> **Recorded data**

::::::::

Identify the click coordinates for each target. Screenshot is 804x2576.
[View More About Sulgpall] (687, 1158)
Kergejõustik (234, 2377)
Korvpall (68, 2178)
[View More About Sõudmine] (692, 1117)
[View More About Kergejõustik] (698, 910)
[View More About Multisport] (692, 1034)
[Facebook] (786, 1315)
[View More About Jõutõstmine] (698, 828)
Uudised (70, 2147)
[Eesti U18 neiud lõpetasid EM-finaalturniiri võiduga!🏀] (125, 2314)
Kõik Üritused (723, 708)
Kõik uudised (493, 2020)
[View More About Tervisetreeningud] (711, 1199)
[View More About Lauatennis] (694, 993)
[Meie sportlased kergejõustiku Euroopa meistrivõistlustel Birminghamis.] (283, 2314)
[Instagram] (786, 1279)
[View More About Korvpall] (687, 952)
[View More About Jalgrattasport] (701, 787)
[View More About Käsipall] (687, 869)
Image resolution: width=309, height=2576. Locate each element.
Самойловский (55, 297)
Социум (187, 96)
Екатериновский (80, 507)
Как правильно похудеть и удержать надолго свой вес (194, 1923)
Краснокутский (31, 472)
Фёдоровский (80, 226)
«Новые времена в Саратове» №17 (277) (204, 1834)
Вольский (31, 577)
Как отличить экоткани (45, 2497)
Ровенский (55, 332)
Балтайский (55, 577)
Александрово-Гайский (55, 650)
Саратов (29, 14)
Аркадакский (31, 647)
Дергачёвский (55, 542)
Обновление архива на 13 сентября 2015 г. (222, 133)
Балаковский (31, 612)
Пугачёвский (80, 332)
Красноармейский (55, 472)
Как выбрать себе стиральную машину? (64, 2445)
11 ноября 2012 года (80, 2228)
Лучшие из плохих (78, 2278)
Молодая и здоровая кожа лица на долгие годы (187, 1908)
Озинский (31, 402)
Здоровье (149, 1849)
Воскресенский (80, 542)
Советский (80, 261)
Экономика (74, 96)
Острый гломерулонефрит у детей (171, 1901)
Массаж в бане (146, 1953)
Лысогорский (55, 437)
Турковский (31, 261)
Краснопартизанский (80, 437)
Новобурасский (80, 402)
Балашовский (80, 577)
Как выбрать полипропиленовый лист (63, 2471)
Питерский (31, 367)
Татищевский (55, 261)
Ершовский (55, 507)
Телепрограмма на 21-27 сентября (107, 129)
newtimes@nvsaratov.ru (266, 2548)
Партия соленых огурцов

::::::::

> **WORK INSTRUCTIONS**
Every record should be given again without alteration.

> **COMPLETED TASK**
Identify the click coordinates for each target. Screenshot is 804x2576.
[View More About Sulgpall] (687, 1158)
Kergejõustik (234, 2377)
Korvpall (68, 2178)
[View More About Sõudmine] (692, 1117)
[View More About Kergejõustik] (698, 910)
[View More About Multisport] (692, 1034)
[Facebook] (786, 1315)
[View More About Jõutõstmine] (698, 828)
Uudised (70, 2147)
[Eesti U18 neiud lõpetasid EM-finaalturniiri võiduga!🏀] (125, 2314)
Kõik Üritused (723, 708)
Kõik uudised (493, 2020)
[View More About Tervisetreeningud] (711, 1199)
[View More About Lauatennis] (694, 993)
[Meie sportlased kergejõustiku Euroopa meistrivõistlustel Birminghamis.] (283, 2314)
[Instagram] (786, 1279)
[View More About Korvpall] (687, 952)
[View More About Jalgrattasport] (701, 787)
[View More About Käsipall] (687, 869)
Image resolution: width=309, height=2576. Locate each element.
Самойловский (55, 297)
Социум (187, 96)
Екатериновский (80, 507)
Как правильно похудеть и удержать надолго свой вес (194, 1923)
Краснокутский (31, 472)
Фёдоровский (80, 226)
«Новые времена в Саратове» №17 (277) (204, 1834)
Вольский (31, 577)
Как отличить экоткани (45, 2497)
Ровенский (55, 332)
Балтайский (55, 577)
Александрово-Гайский (55, 650)
Саратов (29, 14)
Аркадакский (31, 647)
Дергачёвский (55, 542)
Обновление архива на 13 сентября 2015 г. (222, 133)
Балаковский (31, 612)
Пугачёвский (80, 332)
Красноармейский (55, 472)
Как выбрать себе стиральную машину? (64, 2445)
11 ноября 2012 года (80, 2228)
Лучшие из плохих (78, 2278)
Молодая и здоровая кожа лица на долгие годы (187, 1908)
Озинский (31, 402)
Здоровье (149, 1849)
Воскресенский (80, 542)
Советский (80, 261)
Экономика (74, 96)
Острый гломерулонефрит у детей (171, 1901)
Массаж в бане (146, 1953)
Лысогорский (55, 437)
Турковский (31, 261)
Краснопартизанский (80, 437)
Новобурасский (80, 402)
Балашовский (80, 577)
Как выбрать полипропиленовый лист (63, 2471)
Питерский (31, 367)
Татищевский (55, 261)
Ершовский (55, 507)
Телепрограмма на 21-27 сентября (107, 129)
newtimes@nvsaratov.ru (266, 2548)
Партия соленых огурцов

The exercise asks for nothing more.